One could argue that contemporary start-ups are in a very fortunate position in this regard – far from having to adapt to the reality of the digital age, they have been born into it. And the opportunities they are presented with are endless. Nevertheless, that is by no means to say they have the ability to exploit all that is at their fingertips. When it comes to advertising, they may still lack the creative spark and expertise that is essential if consumers are going to buy into their brand.

However, the volume of external agencies that can successfully showcase your brand can be overwhelming. As a result, selecting the right partner may often prove a lengthy process, because one’s brand – not to mention a sizeable financial commitment – is at stake.

“I think the owner of a small or growing business needs to know that they are going to invest their hard-earned money with the right agency that is going to generate the right results,” says Dan Maudhub, managing director of creative agency Wonderful. “It is not just a case of placing advertising, it is being able to place advertising intelligently, so they need to work with an agency that understands their brand, understands their target audience, and understands how to connect the two together.”

In this sense, relying solely on an agency’s reputation isn’t as safe a bet as it may seem. “It has to be a kind of philosophical fit,” suggests Robin Jaffray, chief strategy officer of creative agency Inferno. “You are looking for a sense of shared ambition, you are looking for an agency that can help the business grow and thereby grow itself at the same time. So it might not be a massive agency in the first instance, but instead one that really understands how you feel and what you want to achieve.”

Simple as that, one may surmise. Yet, before committing to a decision, there are a number of other key questions a small business owner may be inclined to ask. “I think as a small agency, you really need to buy into the people,” says Laura Kennedy, strategy account director at media agency Mindshare. “Making sure you ask to meet the team that will work on your business is really important because you need to feel you can place an element of your business model in somebody else’s hands.” 

Furthermore, a small business owner may want to know where they would expect to sit in an agency’s list of priorities, especially if it has some more established clients on its books. “The question I would ask is ‘if this is the value of my business to you as an agency, where does it fit in terms of your other clients?’” says Jaffray. “‘Am I going to be a small fish in a big pond or the opposite?’ I think that is quite important because as a client, you want to know that you are going to get attention, you are going to get the service, you are going to get the senior people in an agency paying attention to your business and involved where necessary.”

Moreover, it pays to get a flavour of an agency’s overall attitude towards start-ups, if only to ensure you are both on the same page. “A business owner will need to understand the agency’s motivation for talking to a small or start-up business,” Jaffray continues. “On the other hand, an agency needs to feel comfortable that it is the right sort of client to be working with, because it may present a risk, particularly for a bigger agency.”

And even if it has been established that an agency is fully committed to early-stage enterprises, analysing the types of small businesses they have worked with can also prove fruitful. “I think having a look at new business wins is important,” explains Kennedy. “Has that agency won much new business this year? If they have, what are the sorts of businesses that they have gone after?
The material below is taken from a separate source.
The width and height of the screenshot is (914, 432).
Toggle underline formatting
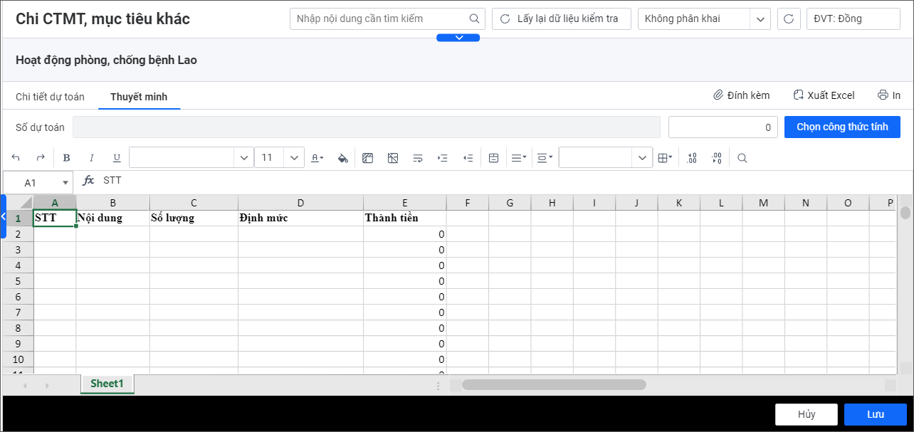click(117, 158)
If your small business is digital-based, are there other clients that are solely based online, or do they go after big bricks and mortar clients? That is quite an interesting way of deducing whether you fit nicely.”

Of course, aside from just asking the right questions, the onus is on a business owner to demonstrate that their enterprise has all the attributes an agency is looking for. “What we don’t want are clients who aren’t willing to be challenged and just want us to be transactional,” explains Kennedy. “We would want smaller business clients to allow us to help them consider areas that they might not have before, and then achieve that together.”

That ‘togetherness’ factor certainly shouldn’t be understated – in fact, it is the very basis of the relationship between client and agency once a deal has been struck. “What the client has got to do is work in partnership with the agency to make sure they are giving them the right information, the right analysis, the right data,” says Maudhub.

There is a caveat, though. When all is said and done, a small business owner mustn’t lose sight of the reasons it took on an agency’s services in the first place. “I think the client still needs to be part of the process but they also need to respect that the ad agency are experts in what they do,” he says. A failure to accept this reality could mean your brand never receives the treatment it deserves.